Information given:
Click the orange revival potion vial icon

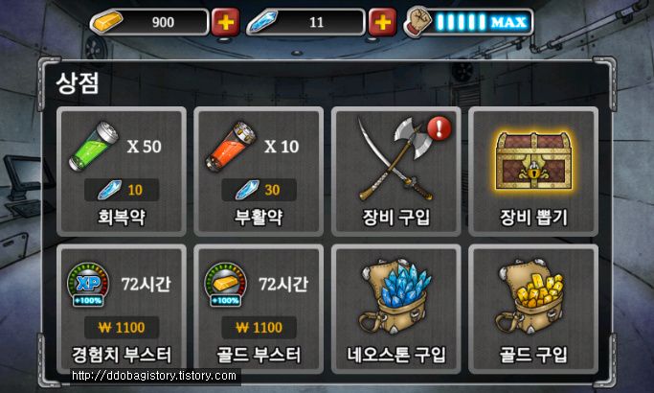pyautogui.click(x=231, y=146)
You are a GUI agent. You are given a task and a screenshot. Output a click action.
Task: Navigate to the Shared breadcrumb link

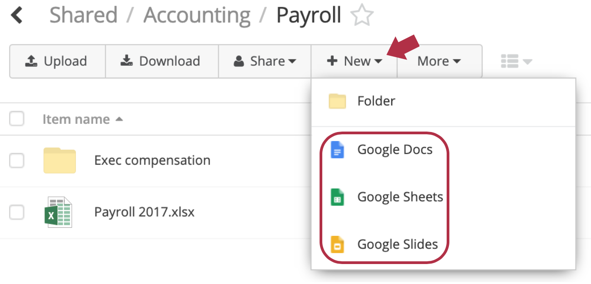pyautogui.click(x=84, y=15)
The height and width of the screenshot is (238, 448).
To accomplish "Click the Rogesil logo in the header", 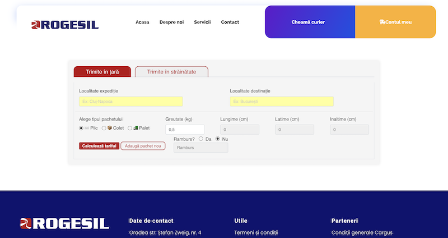I will click(65, 24).
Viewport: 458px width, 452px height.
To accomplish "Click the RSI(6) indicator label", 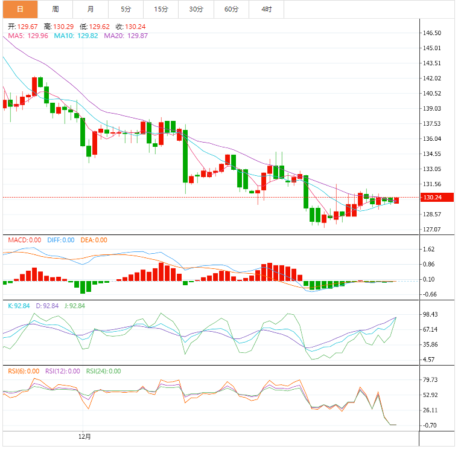I will (23, 371).
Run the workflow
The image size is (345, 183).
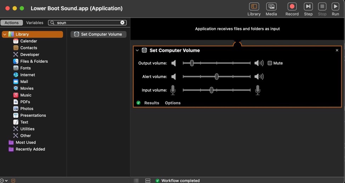[x=335, y=7]
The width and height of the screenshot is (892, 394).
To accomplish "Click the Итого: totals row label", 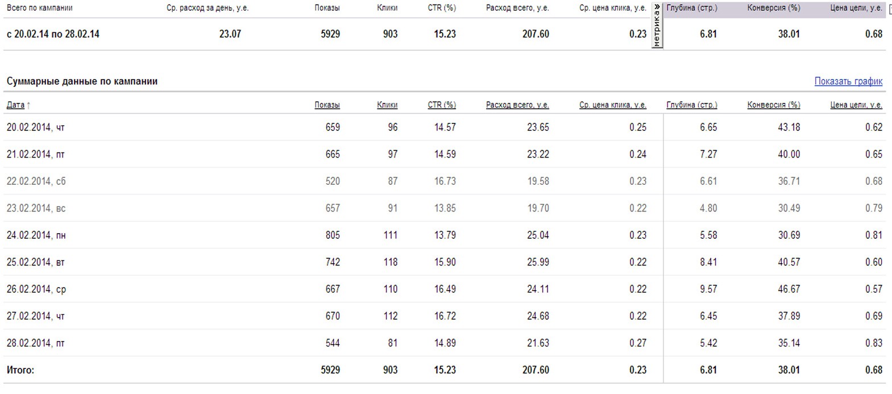I will pos(20,370).
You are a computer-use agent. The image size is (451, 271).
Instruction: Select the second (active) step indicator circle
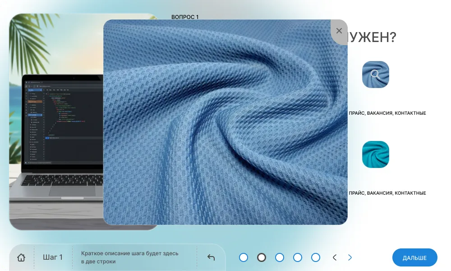[262, 257]
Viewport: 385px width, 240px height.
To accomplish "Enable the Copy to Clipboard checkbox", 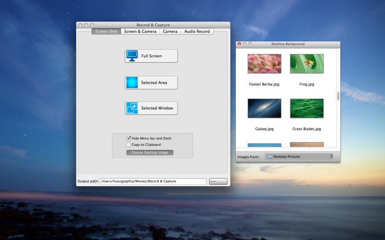I will (x=128, y=145).

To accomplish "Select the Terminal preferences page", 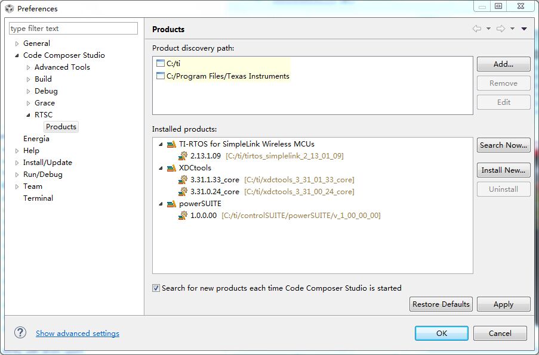I will [38, 198].
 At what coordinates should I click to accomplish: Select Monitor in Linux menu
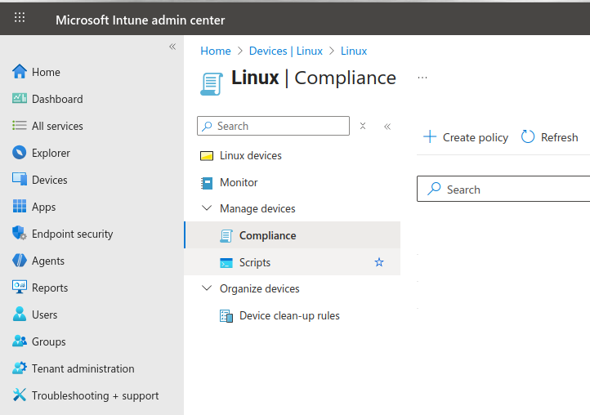[239, 182]
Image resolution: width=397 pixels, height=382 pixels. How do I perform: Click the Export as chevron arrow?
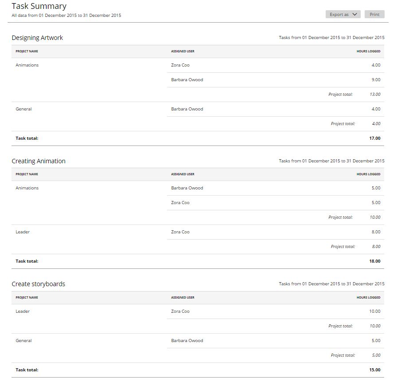pyautogui.click(x=355, y=15)
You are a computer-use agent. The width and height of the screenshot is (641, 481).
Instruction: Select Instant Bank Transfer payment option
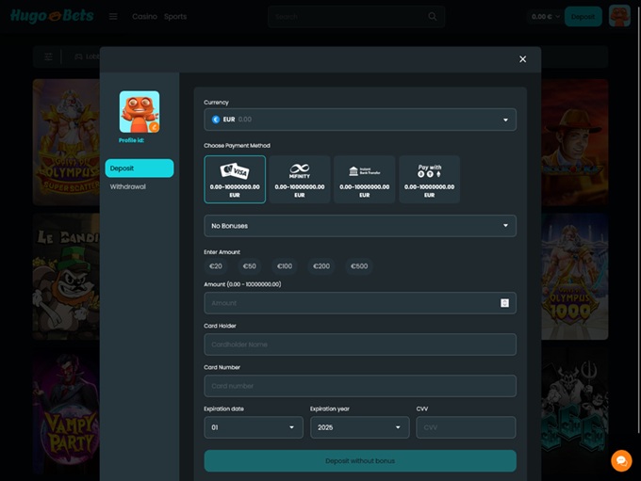pos(364,179)
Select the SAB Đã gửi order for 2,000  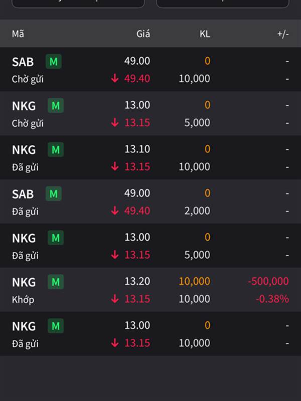(151, 202)
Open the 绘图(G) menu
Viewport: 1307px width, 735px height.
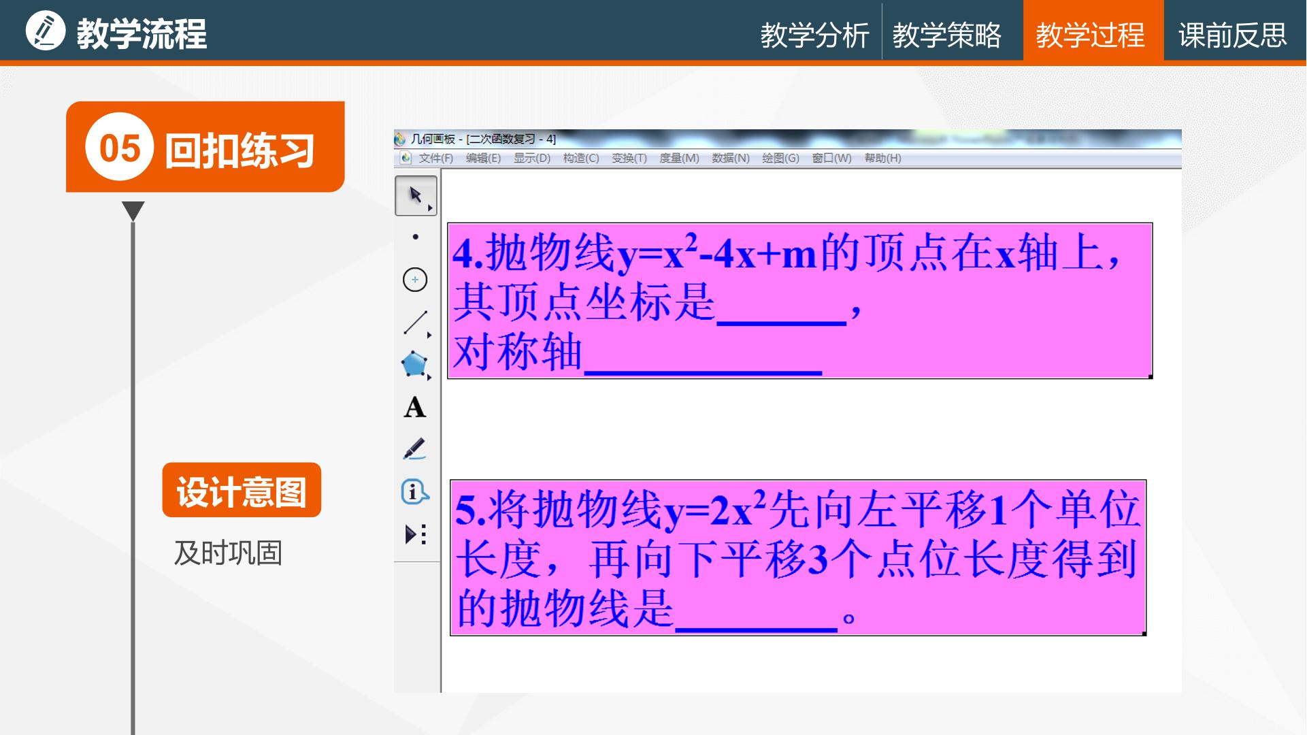pyautogui.click(x=780, y=158)
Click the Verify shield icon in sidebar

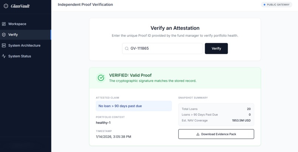pyautogui.click(x=4, y=35)
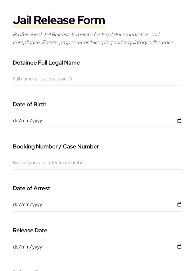The height and width of the screenshot is (271, 195).
Task: Select the day segment in Date of Birth
Action: (x=15, y=121)
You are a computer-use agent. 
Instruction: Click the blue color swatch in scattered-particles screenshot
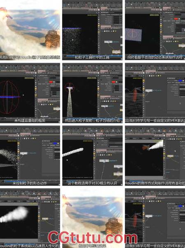[55, 143]
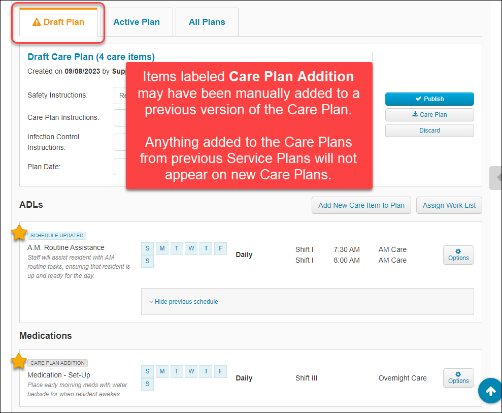Screen dimensions: 502x413
Task: Click the Plan Date field
Action: click(x=120, y=167)
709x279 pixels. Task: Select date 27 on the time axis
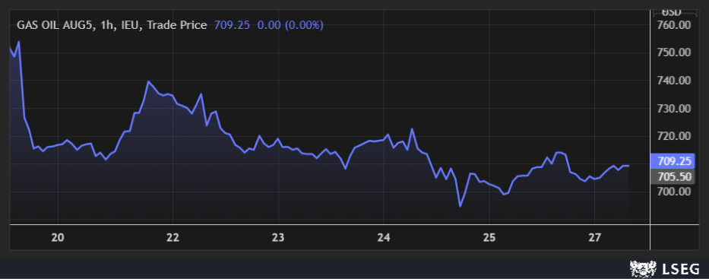coord(594,238)
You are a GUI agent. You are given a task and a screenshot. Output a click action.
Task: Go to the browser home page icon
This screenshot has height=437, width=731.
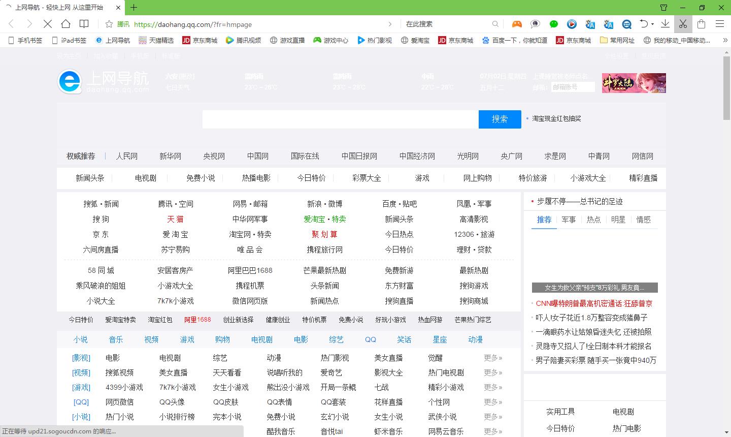point(65,24)
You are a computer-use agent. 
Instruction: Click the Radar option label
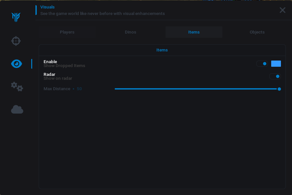click(x=49, y=75)
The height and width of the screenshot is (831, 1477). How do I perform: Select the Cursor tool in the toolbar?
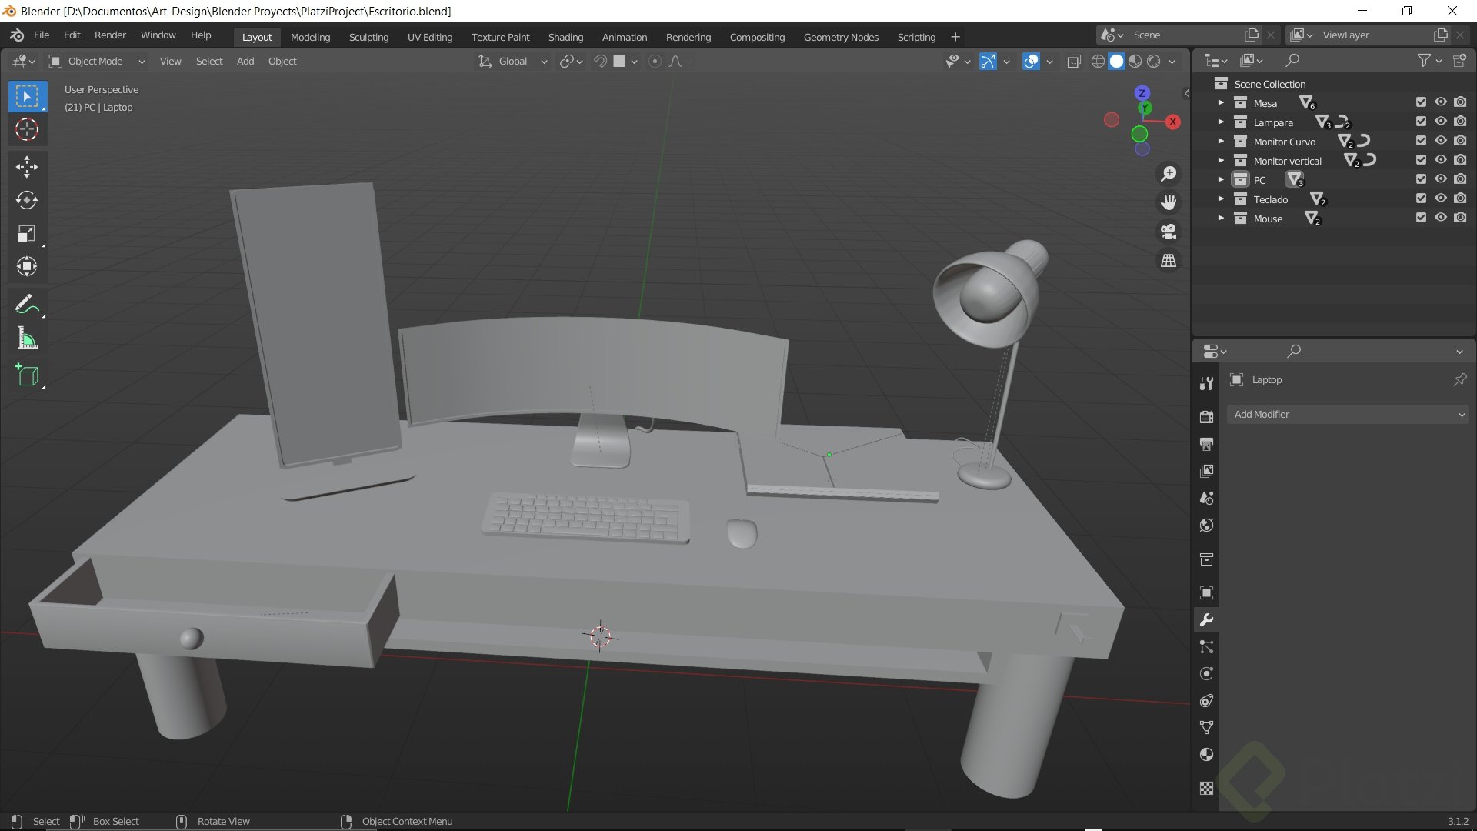tap(27, 129)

Objective:
Reproduce the listing above from its first line through the line containing "pyautogui.click(x=84, y=15)", inclusive, substituting "Recent" for "Shared" and leaving everything else unchanged. Omit the pictures.

Exercise output:
Click the orange revival potion vial icon

pyautogui.click(x=231, y=146)
You are a GUI agent. You are given a task and a screenshot. Output a click action.
Task: Navigate to the Recent breadcrumb link

pyautogui.click(x=84, y=15)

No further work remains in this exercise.